[Given instruction] Rewrite the listing below, replacing each "How do I perform" with "How should I carry out" and changing nothing else. Leave the pictures out of your answer.

[Input material]
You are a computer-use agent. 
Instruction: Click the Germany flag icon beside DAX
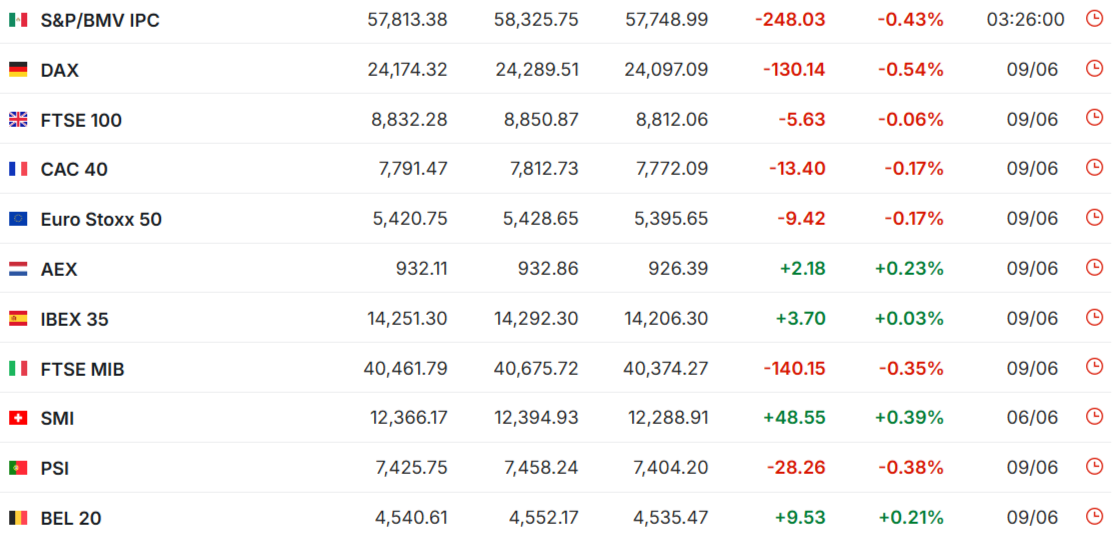tap(18, 70)
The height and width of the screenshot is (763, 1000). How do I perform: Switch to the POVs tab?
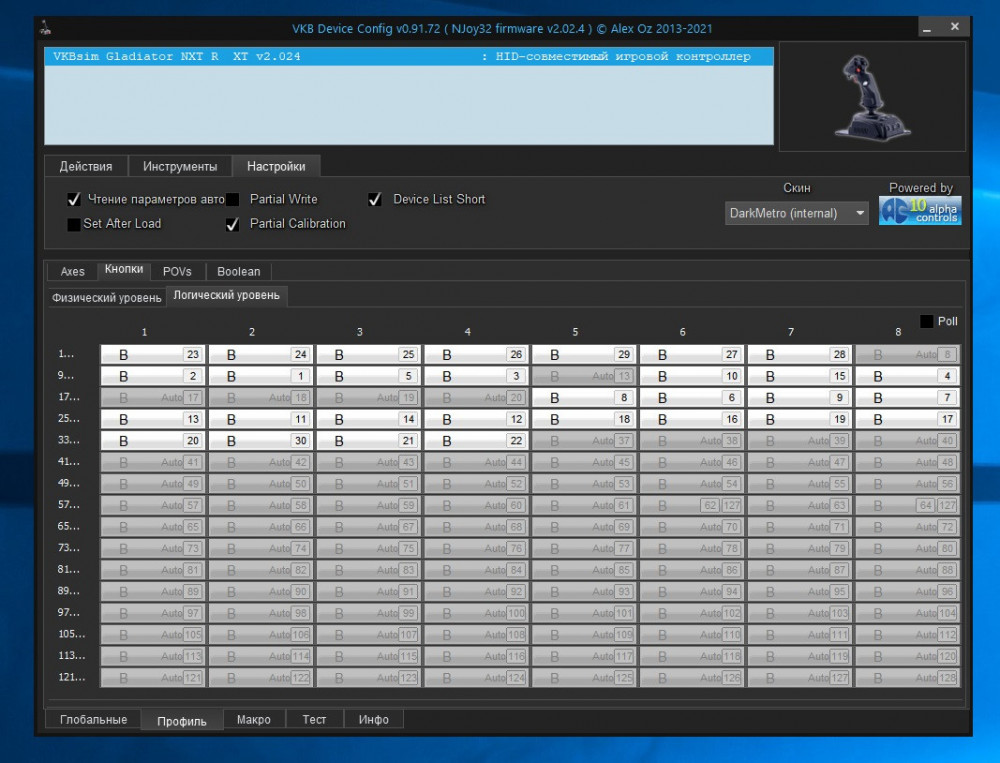click(177, 271)
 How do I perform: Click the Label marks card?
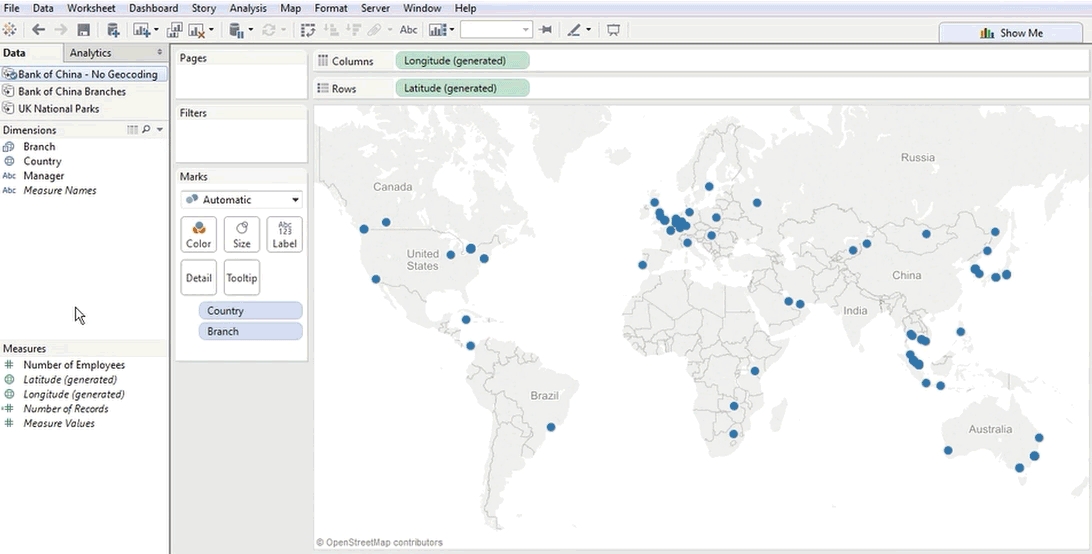pyautogui.click(x=285, y=235)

[Output of the task]
You are a computer-use agent. 
Instruction: Click the Germany flag icon beside DAX
tap(18, 70)
The height and width of the screenshot is (763, 1000). How should I carry out: Switch to the POVs tab?
click(177, 271)
 How should I carry out: Click the Label marks card?
pyautogui.click(x=285, y=235)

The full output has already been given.